> TASK REQUIREMENTS
Repeat verbatim, and only, the lines of the data below, beginning at the line that contains "Image resolution: width=970" and stopping after the line that contains "You are a computer-use agent. Image".

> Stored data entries
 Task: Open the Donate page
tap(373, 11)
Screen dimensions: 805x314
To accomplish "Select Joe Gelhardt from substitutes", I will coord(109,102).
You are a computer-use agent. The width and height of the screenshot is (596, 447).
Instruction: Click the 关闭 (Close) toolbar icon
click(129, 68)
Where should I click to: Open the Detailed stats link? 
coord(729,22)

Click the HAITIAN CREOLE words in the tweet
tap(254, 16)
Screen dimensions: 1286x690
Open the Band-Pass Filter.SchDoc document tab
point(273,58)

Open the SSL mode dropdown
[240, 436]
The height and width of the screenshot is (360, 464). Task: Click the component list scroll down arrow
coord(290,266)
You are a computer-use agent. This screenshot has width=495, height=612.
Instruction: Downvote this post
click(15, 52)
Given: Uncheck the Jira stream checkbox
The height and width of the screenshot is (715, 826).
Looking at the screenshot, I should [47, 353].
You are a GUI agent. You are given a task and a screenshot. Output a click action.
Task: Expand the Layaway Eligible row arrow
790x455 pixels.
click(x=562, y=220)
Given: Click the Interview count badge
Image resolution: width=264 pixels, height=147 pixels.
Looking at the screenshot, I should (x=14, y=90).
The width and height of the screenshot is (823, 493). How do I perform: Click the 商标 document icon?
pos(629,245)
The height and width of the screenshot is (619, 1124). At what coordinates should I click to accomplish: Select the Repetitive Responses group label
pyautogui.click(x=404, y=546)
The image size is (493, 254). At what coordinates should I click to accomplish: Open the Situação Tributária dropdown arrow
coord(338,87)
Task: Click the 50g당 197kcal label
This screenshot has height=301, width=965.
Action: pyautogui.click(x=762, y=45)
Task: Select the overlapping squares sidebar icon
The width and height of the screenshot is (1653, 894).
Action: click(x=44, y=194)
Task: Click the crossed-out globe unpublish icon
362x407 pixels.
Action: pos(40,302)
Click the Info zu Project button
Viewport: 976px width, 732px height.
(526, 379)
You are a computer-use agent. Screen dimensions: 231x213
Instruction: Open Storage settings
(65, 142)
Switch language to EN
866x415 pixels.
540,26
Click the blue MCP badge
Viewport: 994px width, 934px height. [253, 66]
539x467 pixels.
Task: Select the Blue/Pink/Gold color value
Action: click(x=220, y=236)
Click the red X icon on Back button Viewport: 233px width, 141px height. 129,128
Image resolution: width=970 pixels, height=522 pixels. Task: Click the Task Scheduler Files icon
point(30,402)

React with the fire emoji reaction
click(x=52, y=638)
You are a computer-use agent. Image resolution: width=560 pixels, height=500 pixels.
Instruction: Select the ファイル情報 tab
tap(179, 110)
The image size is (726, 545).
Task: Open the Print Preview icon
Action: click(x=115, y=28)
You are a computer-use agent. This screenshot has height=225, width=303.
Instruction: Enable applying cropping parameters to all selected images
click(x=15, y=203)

> EXERCISE RESPONSE
Image resolution: width=970 pixels, height=522 pixels. Task: Click the Task Scheduler Files icon
point(30,402)

React with the fire emoji reaction
click(x=52, y=638)
You are a computer-use agent. Image resolution: width=560 pixels, height=500 pixels.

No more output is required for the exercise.